*** Data provided Section Begins ***

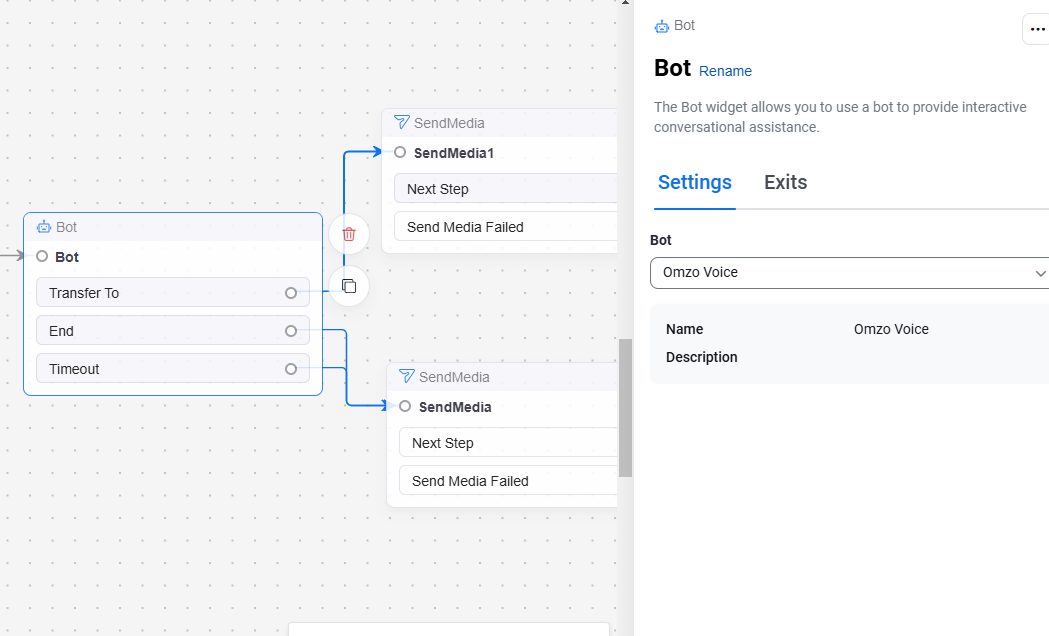Click the circle indicator beside SendMedia1 title
This screenshot has height=636, width=1049.
pos(400,153)
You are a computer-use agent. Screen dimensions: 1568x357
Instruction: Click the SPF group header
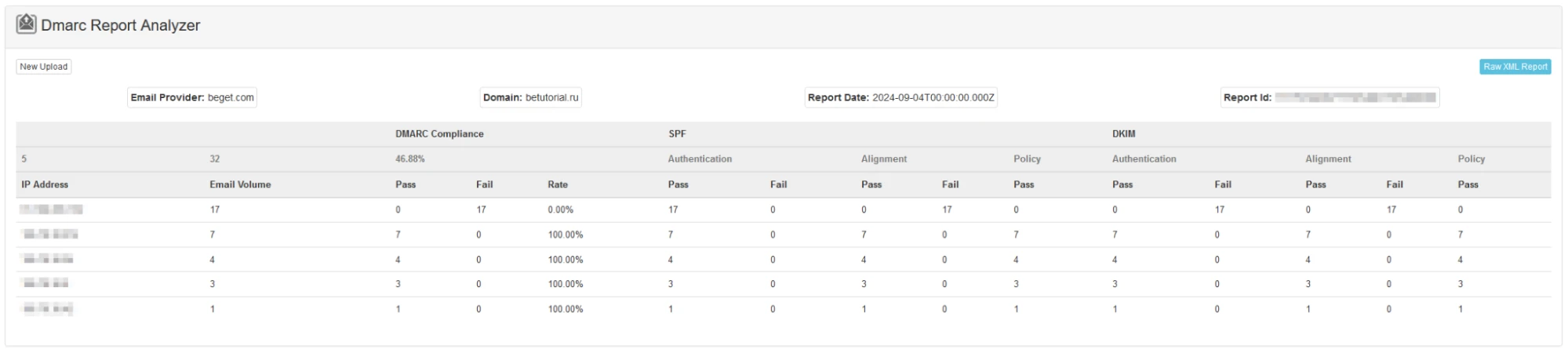click(677, 134)
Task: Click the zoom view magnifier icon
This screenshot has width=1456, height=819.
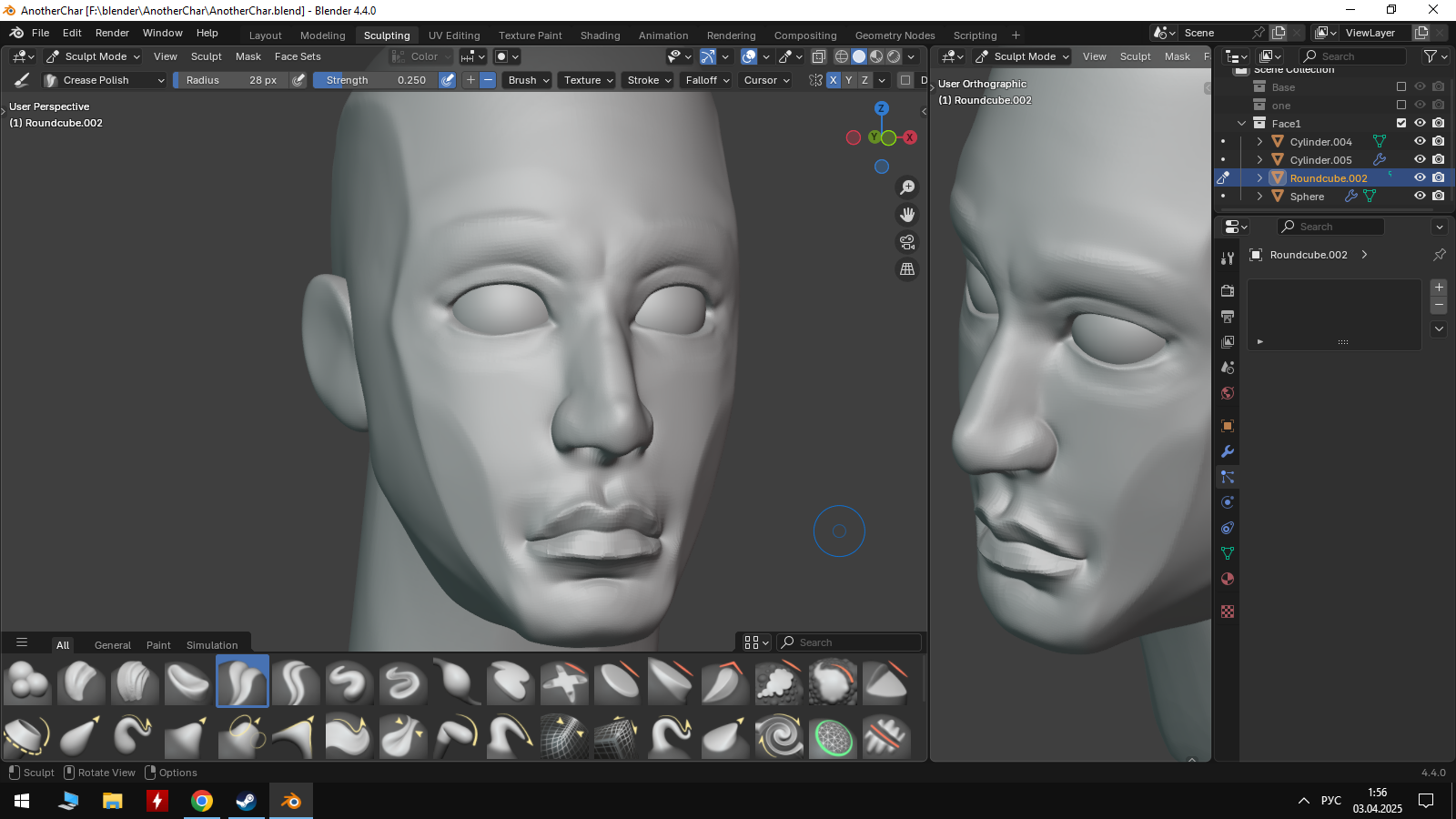Action: (x=907, y=187)
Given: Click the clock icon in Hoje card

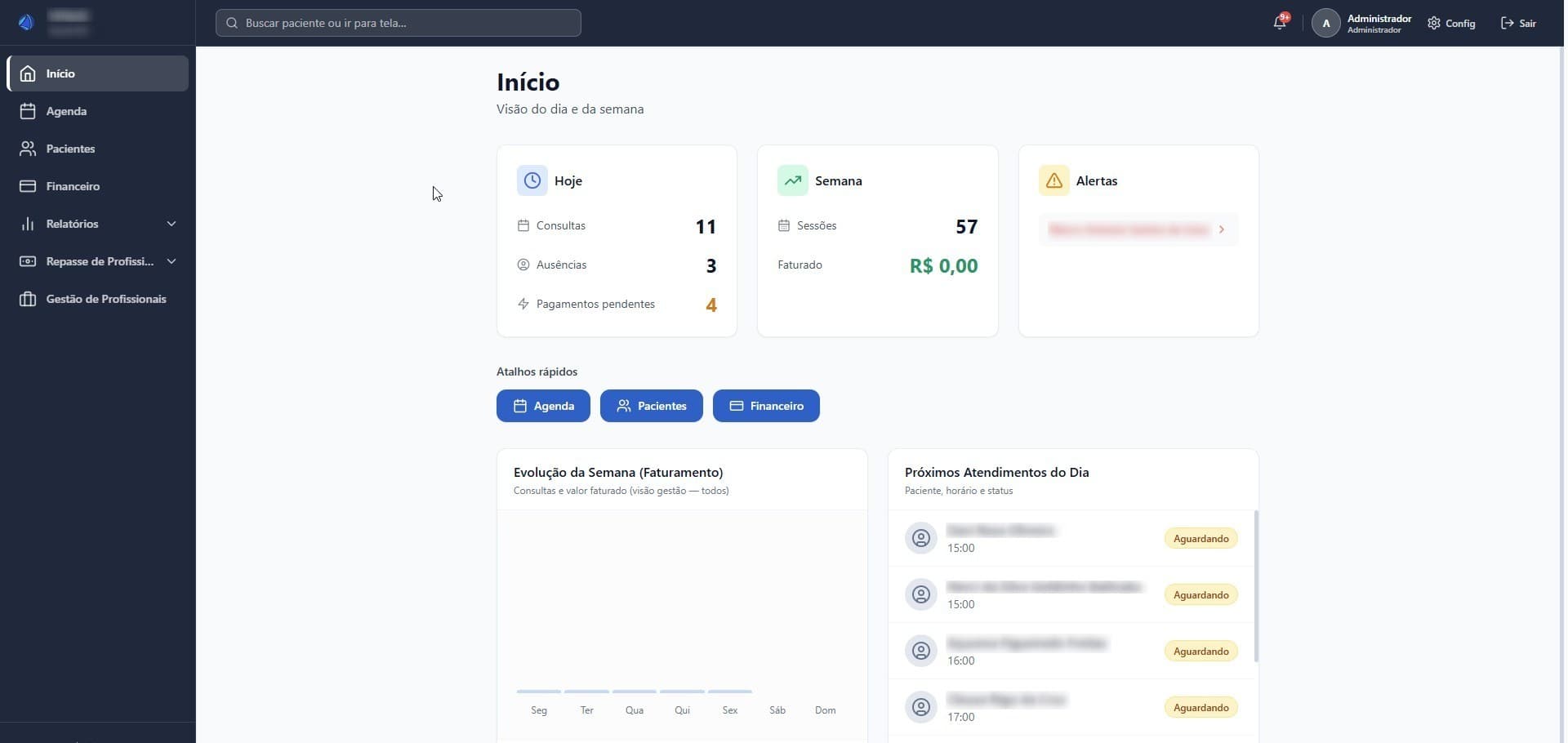Looking at the screenshot, I should point(532,180).
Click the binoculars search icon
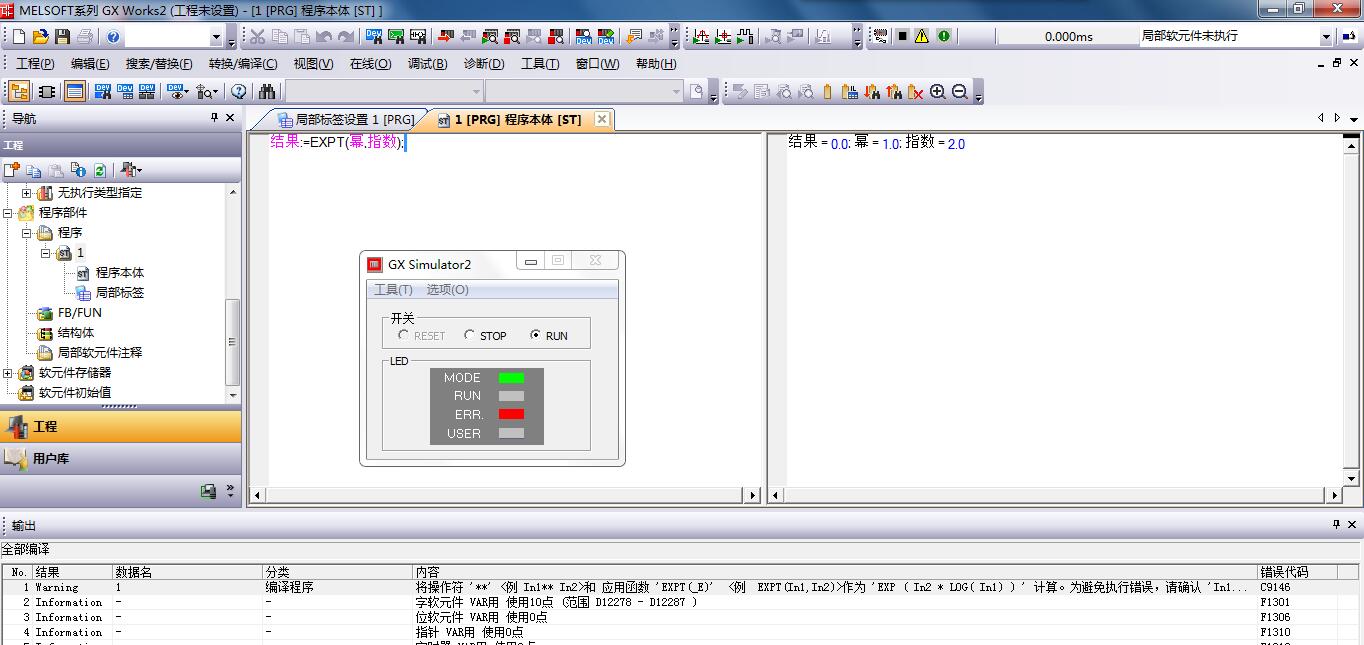This screenshot has width=1364, height=645. tap(267, 92)
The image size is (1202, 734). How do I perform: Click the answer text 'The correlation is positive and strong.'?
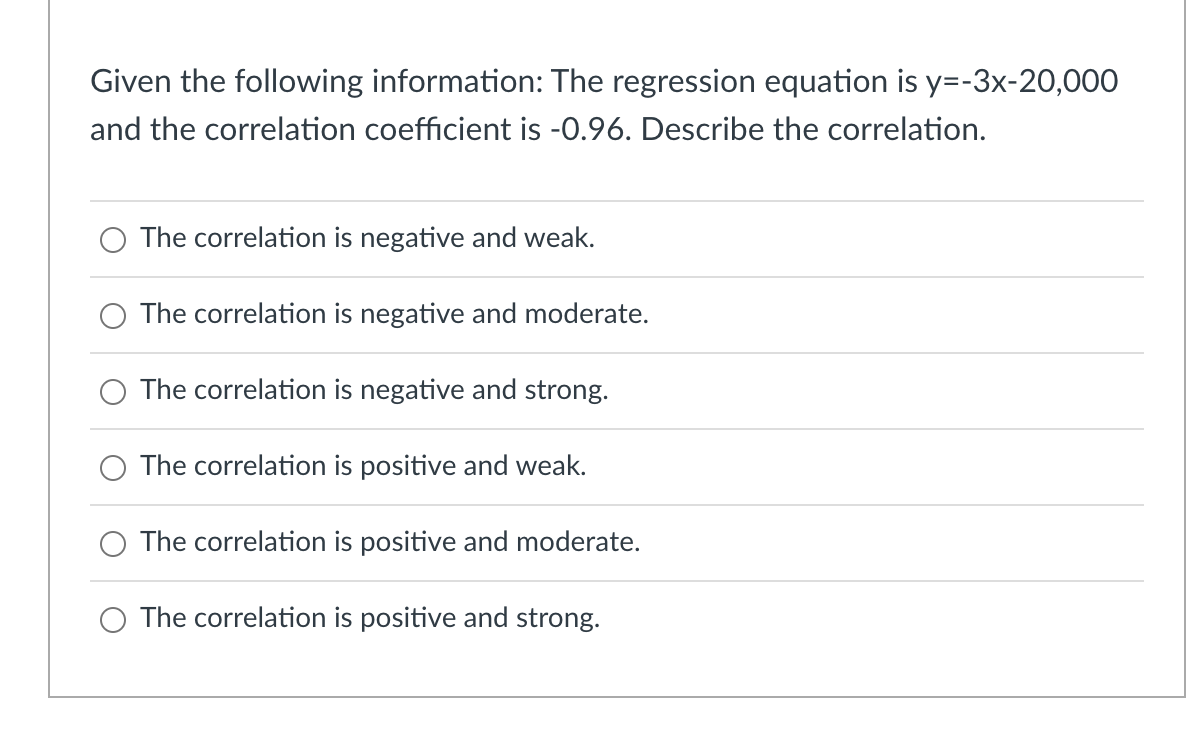[370, 618]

*** Data provided Section Ends ***

# Assigned task:
Above are the records; set down exactly the lines from the line containing "You are a computer-use" through their last line, leaving every picture out.

# Output below:
You are a computer-use agent. Screen dimensions: 1568x357
Instruction: Click the SPF group header
click(677, 134)
Task: Click the zoom view magnifier icon
This screenshot has width=1456, height=819.
Action: (x=907, y=187)
Given: Click the clock icon in Hoje card

Looking at the screenshot, I should point(532,180).
Click the binoculars search icon
This screenshot has width=1364, height=645. tap(267, 92)
The image size is (1202, 734). How do I perform: Click the answer text 'The correlation is positive and strong.'?
[370, 618]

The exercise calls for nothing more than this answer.